A cidade não para, seja pela inércia, seja pelas necessidades criadas – mas o tempo faliu e, com a ruína do tempo, os sonhos deram lugar a pesadelos vividos a céu aberto, longe dos espaços oníricos e recompositores.
Por vezes, as horas parecem inúteis na maleabilidade do tempo, quando relógios e calendários se mostram inutensílios, em que o passado se torna próximo, o futuro inexistente e, entre eles, um presente que renuncia à perspectiva, como numa pintura cubista.
Como não abandonamos a poesia nem os poetas pelas ruas, saberemos, como Enzensberger, que “está na hora de louvar / com língua fogosa o garçom que escuta longamente / o monólogo do impotente”; enfim, “pomos de lado o jornal / e nos alegramos, encolhendo os ombros, assim / como se faz, quando a novela chega a seu final feliz, / quando a luz é acesa no cinema, e na rua / para de chover... então nos aguarda / por fim a primeira tragada de cigarro”.

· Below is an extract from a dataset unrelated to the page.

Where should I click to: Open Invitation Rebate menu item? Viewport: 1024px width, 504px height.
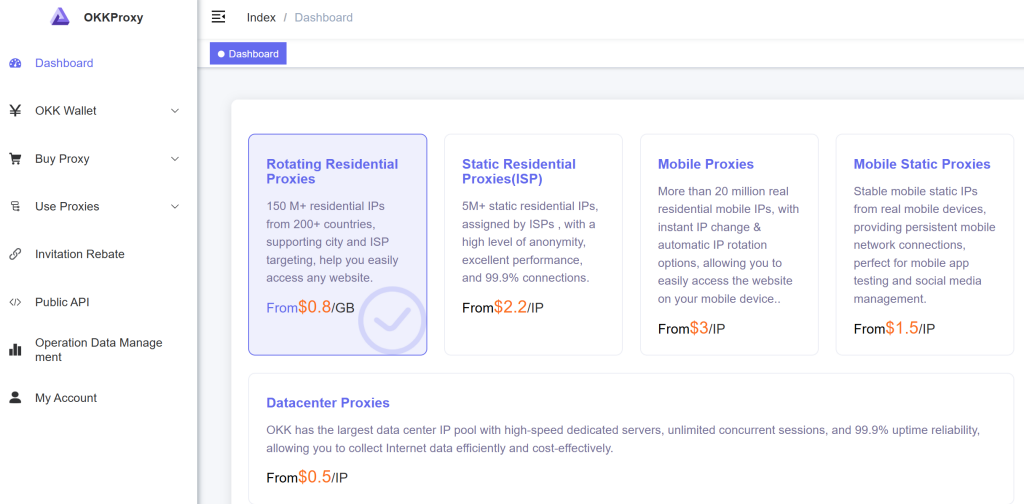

Afinal, a “esfera que abrange tudo” é tão imperfeita como é o que pensamos e o que somos, e na simplicidade dos gestos, podemos, quem sabe, encontrar um minuto de sossego.
E pode ser que continue a chover em setembro; ou não; pode ser que as nuvens e a saudade das ruas, e as saudades tuas, despertem outros sentimentos enquanto aguardamos as boas novas.